- _What the exercise asks_:
Copy the passage of the Copenhagen shootings excerpt from "While it is" up to and including "death and injuries.".

- _Excerpted text_:

»»

Both are unacceptable and put at risk our own values.

Even if we still do not know the motives behind the attacks in Copenhagen, is it appropriate to begin labeling whole groups with a single brush?

Here is the message from my Muslim friend Bashy Quraishy in Copenhagen:

Many of my foreign friends have sent me SMS, emails and even called from far away lands to enquire if I was OK. They have heard about the fatal shootings in Copenhagen and were worried about my safety…

While it is absolutely important for all of us to condemn and denounce any act of violence, it is also necessary to do it with clear heart and conscious and not for any populist gains. It is always sad and unfortunate when violence is committed against civilians, resulting in death and injuries.

In my books, it does not matter who commits violence, from what culture, class, religion or ethnicity, the criminal belongs to. Violence is violence and we must distance ourselves from such inhumane acts.

Unfortunately, like it happened in 9/11 and even in Paris attacks, the experts and journalists have quickly started using the terms such as; Islamic terrorist, Jihadi and ISIS sympathizer to describe the lone gunman. The fact is that police has no clue, authorities have not mentioned the religion and media has not seen the person but on TV2, Breaking News coverage, DR2 Deadline and in newspaper Internet editions, Islam is already being dragged in the picture.

On the national TV2 channel, the gunman is described on the screen – from the first moment – as; Arabic looking and with very fair color. Someone must ask these Islamophobes on TV2; what is an Arabic looking person and how do they know he was an Arab?

Some sound thoughts during this moment of grieving.

««

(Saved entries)
»»

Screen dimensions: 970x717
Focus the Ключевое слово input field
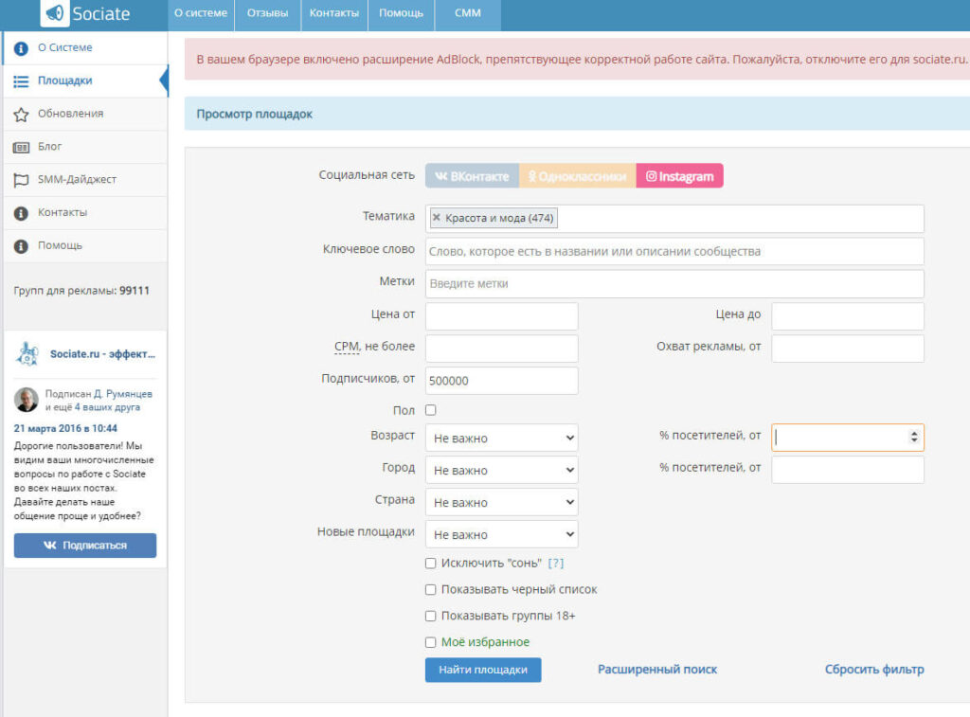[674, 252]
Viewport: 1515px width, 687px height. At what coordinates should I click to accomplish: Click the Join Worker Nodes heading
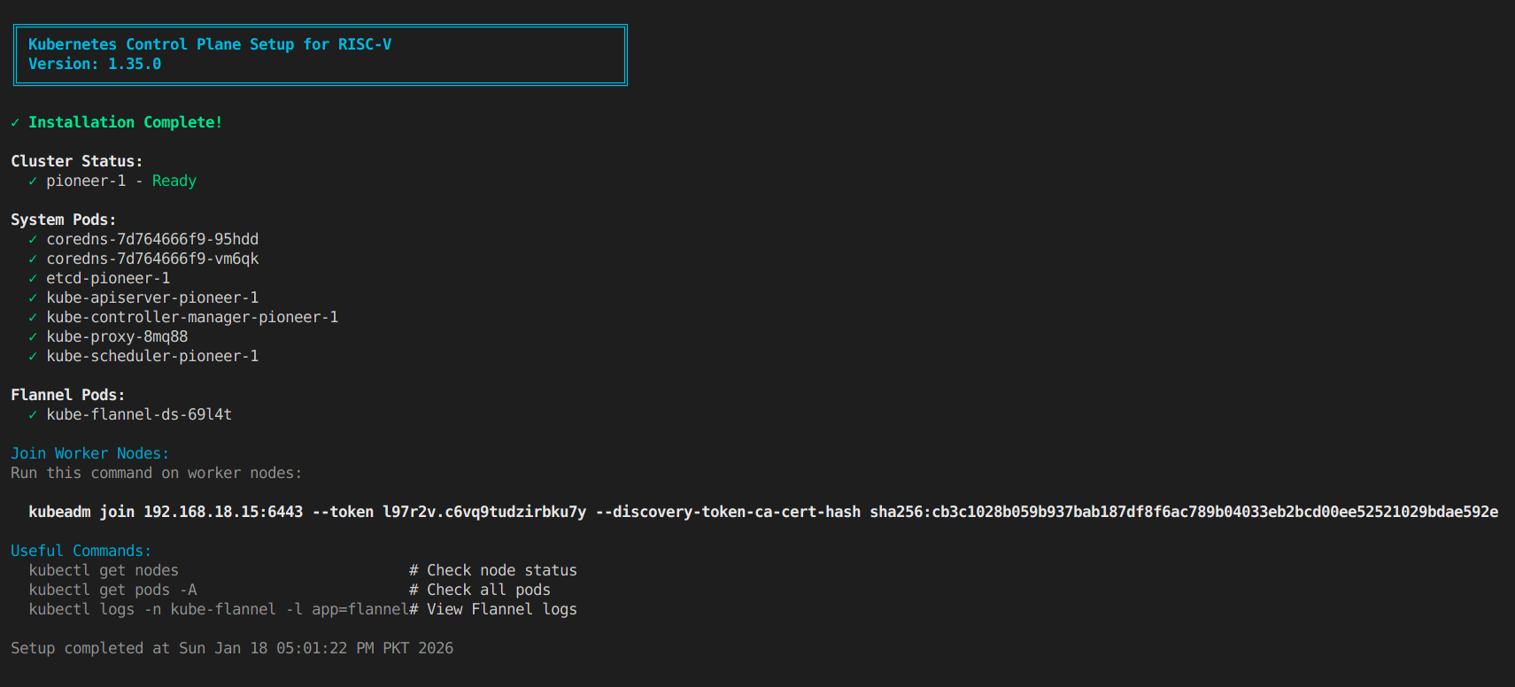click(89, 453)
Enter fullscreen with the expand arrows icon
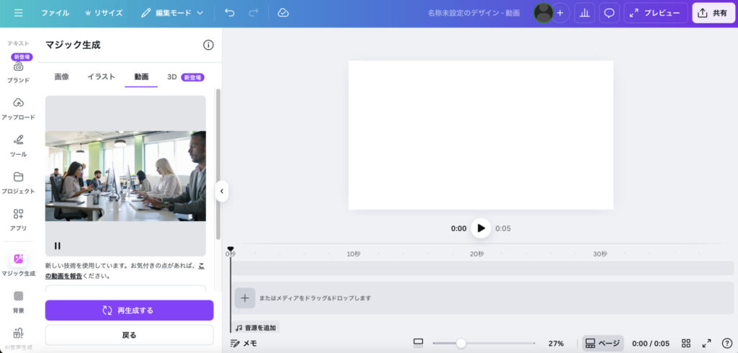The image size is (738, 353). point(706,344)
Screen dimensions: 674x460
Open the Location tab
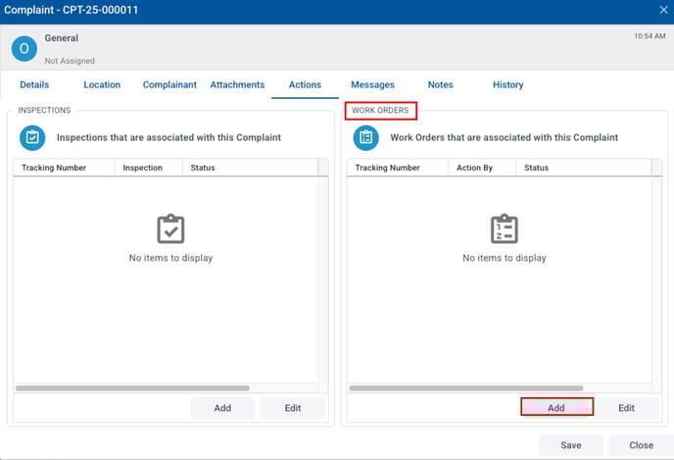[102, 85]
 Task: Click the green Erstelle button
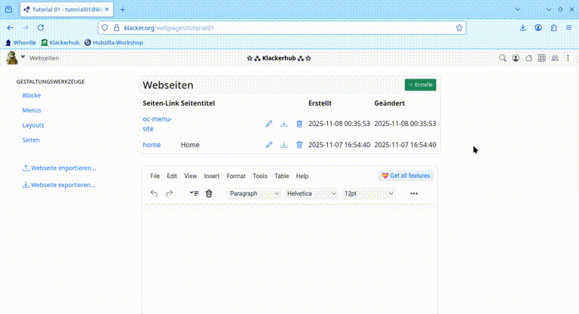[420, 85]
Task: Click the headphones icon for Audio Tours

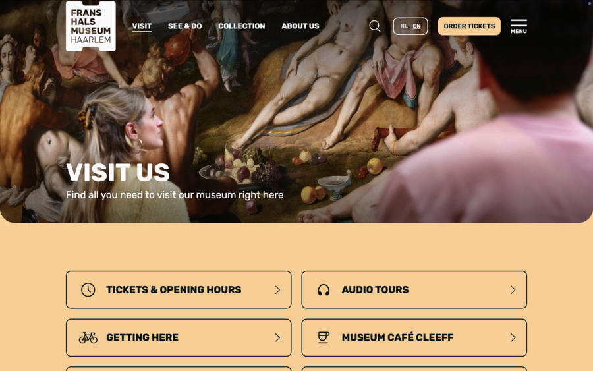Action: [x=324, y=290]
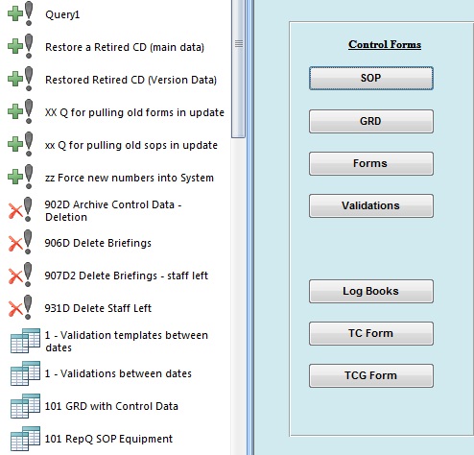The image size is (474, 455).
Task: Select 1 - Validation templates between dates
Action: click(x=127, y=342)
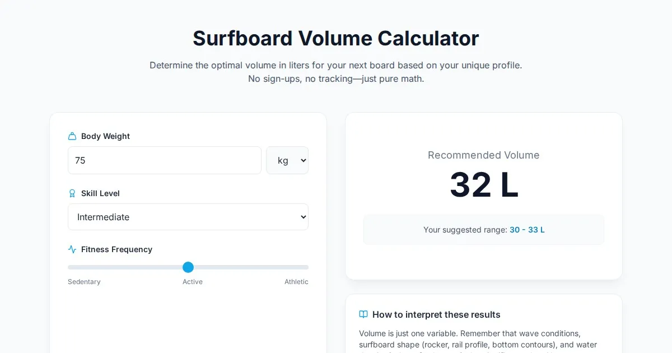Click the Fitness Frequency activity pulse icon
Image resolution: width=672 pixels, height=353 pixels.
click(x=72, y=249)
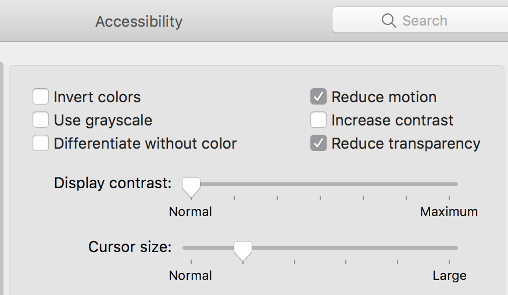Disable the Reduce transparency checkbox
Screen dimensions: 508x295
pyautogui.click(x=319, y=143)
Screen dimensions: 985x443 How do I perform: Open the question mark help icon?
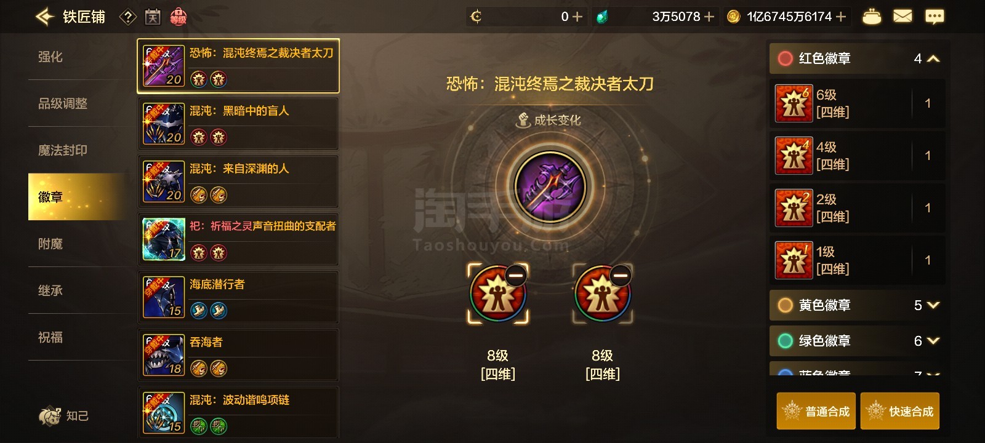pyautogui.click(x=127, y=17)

««

- _Task answer_:
While it is absolutely important for all of us to condemn and denounce any act of violence, it is also necessary to do it with clear heart and conscious and not for any populist gains. It is always sad and unfortunate when violence is committed against civilians, resulting in death and injuries.